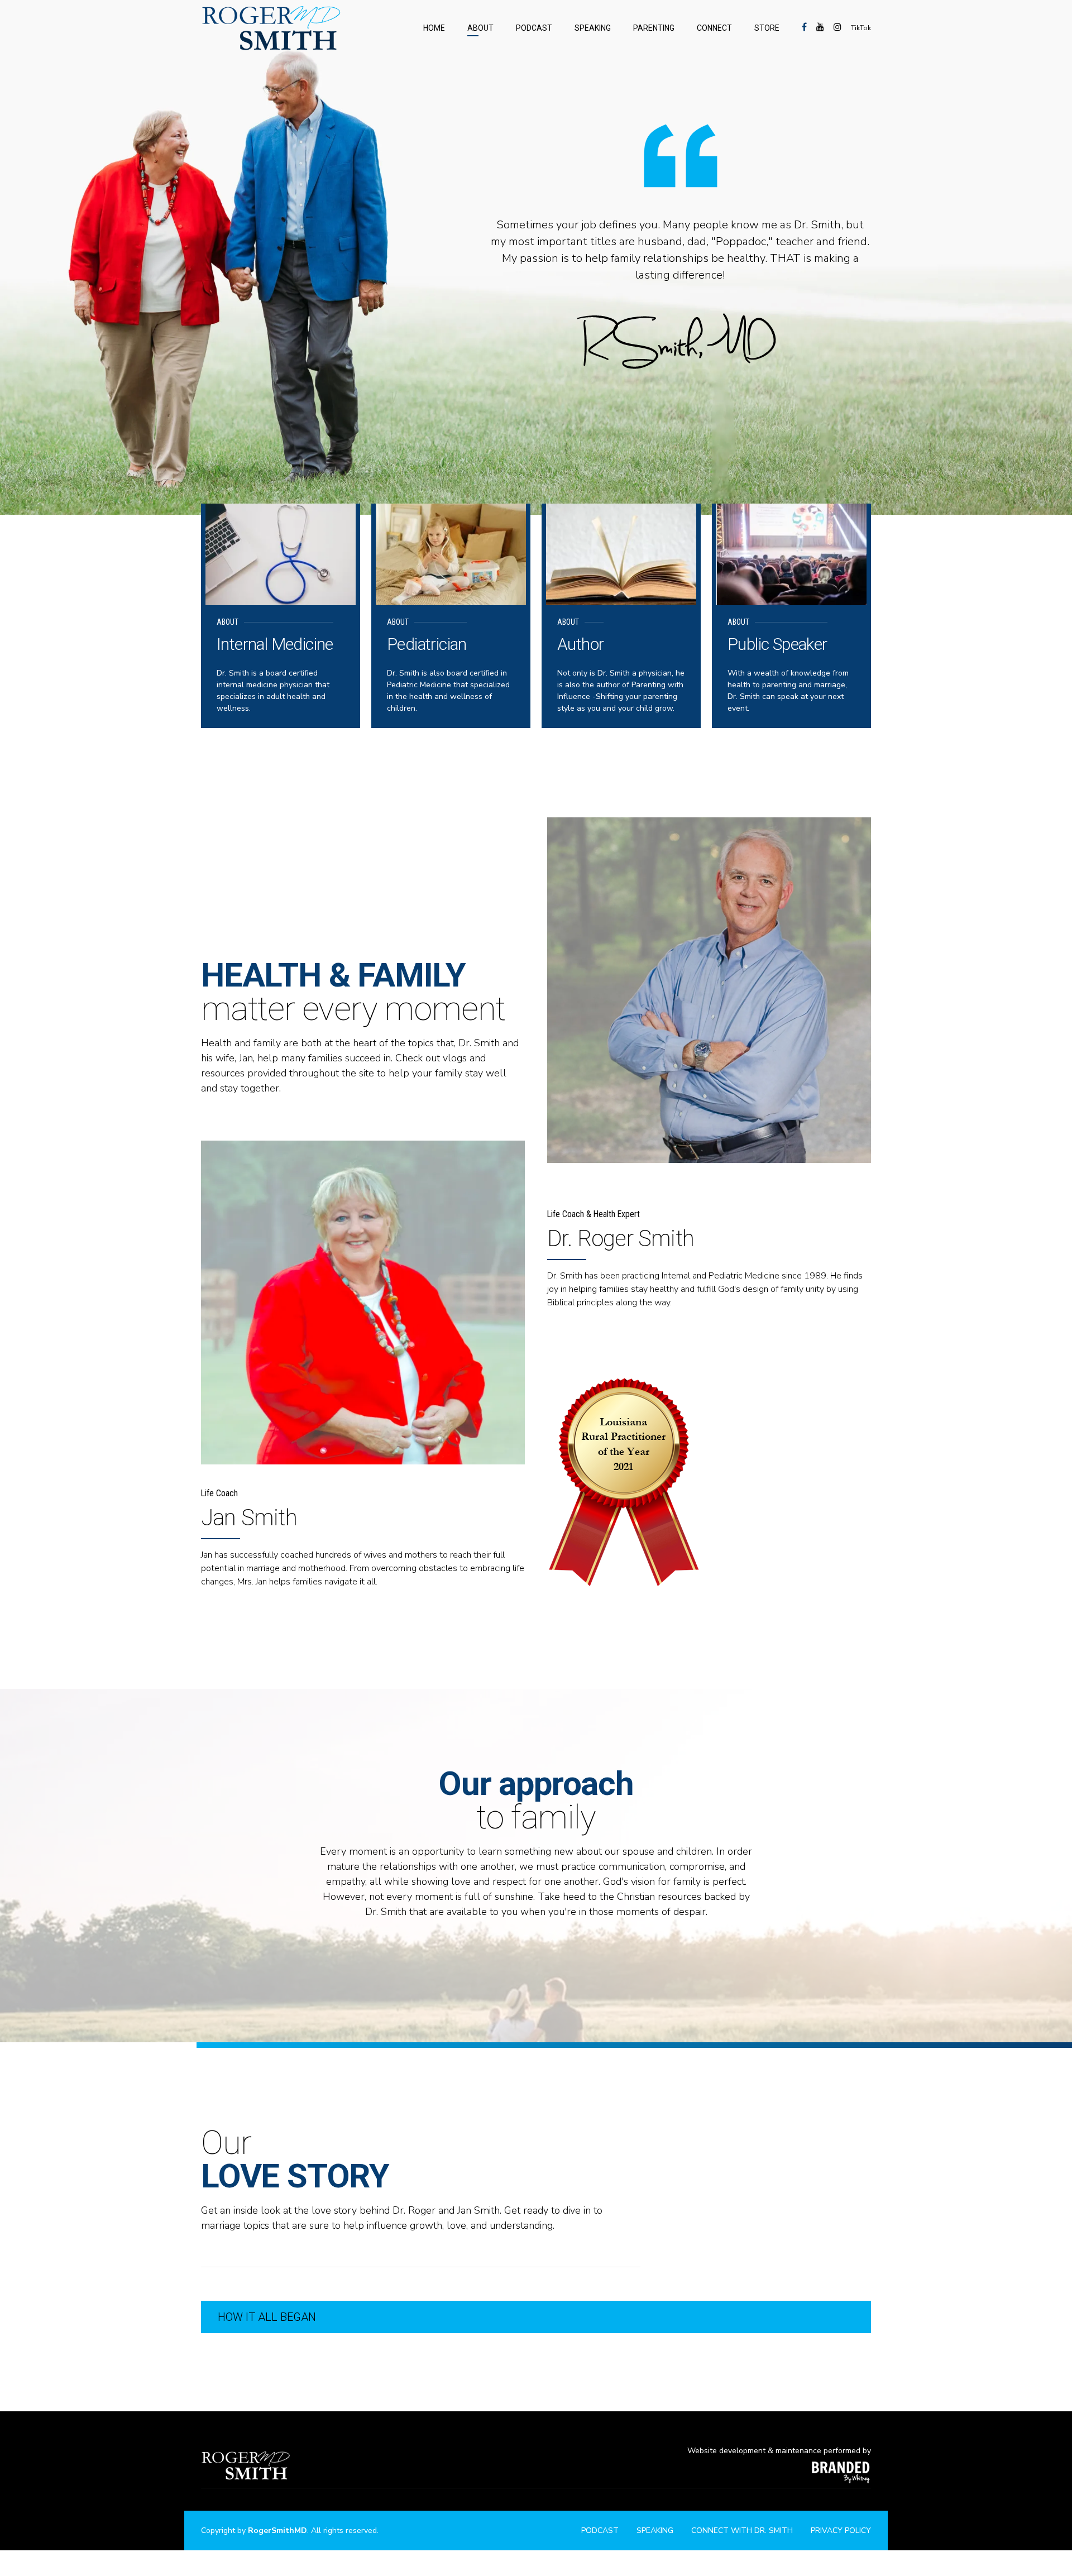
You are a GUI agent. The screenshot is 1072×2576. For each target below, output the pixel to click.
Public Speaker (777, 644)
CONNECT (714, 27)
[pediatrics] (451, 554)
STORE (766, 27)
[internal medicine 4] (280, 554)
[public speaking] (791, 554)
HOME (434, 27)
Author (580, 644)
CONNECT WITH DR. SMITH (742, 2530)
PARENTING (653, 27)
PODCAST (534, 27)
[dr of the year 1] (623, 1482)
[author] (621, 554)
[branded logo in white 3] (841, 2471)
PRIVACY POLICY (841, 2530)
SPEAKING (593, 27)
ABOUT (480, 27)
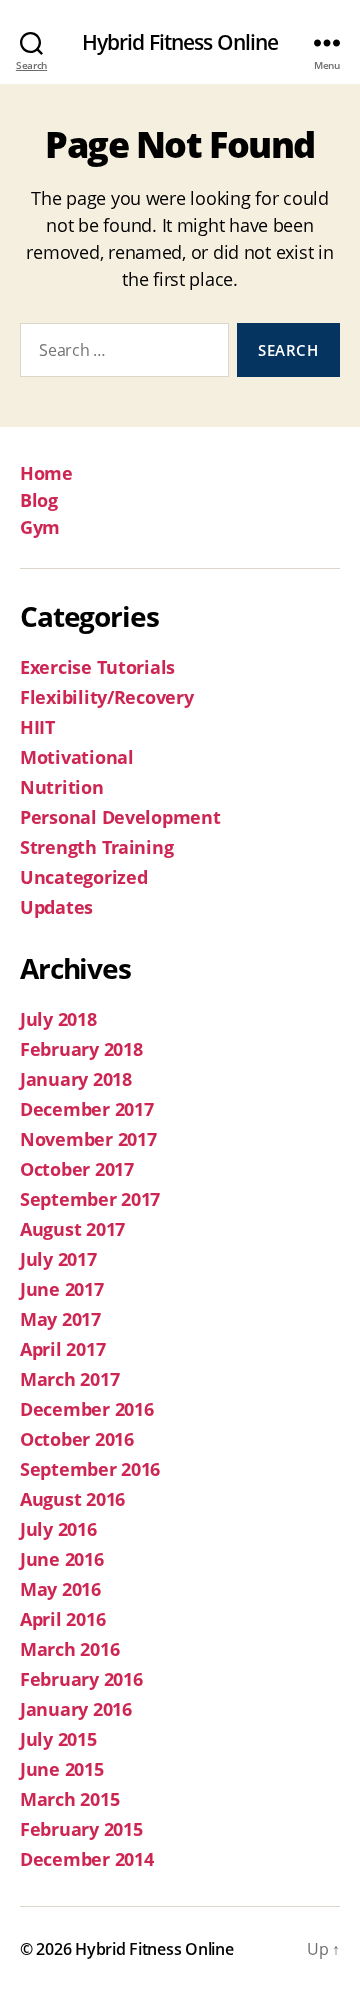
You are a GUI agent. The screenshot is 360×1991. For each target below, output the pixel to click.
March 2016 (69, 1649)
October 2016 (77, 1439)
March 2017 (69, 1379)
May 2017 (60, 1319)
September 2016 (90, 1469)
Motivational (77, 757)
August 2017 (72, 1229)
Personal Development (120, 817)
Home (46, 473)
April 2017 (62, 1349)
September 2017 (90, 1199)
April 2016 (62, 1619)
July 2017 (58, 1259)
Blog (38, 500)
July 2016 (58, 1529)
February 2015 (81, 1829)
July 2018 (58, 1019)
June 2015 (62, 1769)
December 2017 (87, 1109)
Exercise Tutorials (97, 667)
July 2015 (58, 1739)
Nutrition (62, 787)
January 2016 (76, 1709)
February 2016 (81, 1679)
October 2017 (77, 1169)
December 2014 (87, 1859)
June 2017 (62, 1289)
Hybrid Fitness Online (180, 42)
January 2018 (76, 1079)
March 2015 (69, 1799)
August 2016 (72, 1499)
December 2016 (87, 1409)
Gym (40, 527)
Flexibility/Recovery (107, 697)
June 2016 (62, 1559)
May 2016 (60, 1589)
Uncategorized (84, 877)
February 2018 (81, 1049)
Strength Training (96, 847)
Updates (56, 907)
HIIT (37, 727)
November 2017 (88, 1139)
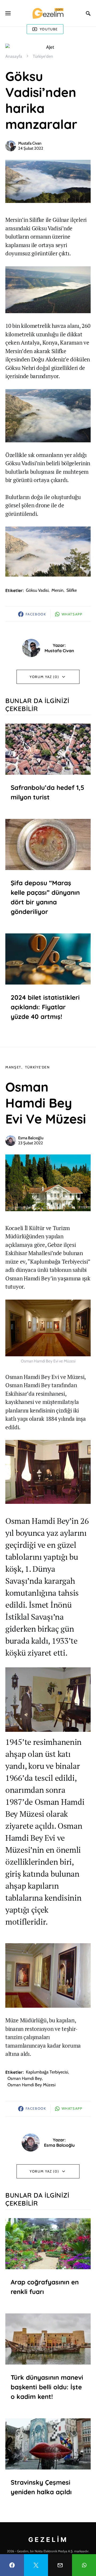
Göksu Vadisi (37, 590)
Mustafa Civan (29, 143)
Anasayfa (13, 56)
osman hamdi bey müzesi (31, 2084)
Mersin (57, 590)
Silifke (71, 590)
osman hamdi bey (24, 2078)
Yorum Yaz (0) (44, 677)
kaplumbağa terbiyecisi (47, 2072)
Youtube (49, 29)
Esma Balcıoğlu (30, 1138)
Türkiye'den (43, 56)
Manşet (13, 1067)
──────
» **What needs to be done**: Each line above with the string "pixel" in it should be located and copied.

» **Task solution**:
You are a GUI agent. The screenshot is 1072×2576. For each target below, output the pixel to click.
You are a GUI agent. The screenshot is 360×1991. For each target below, output the pixel to click.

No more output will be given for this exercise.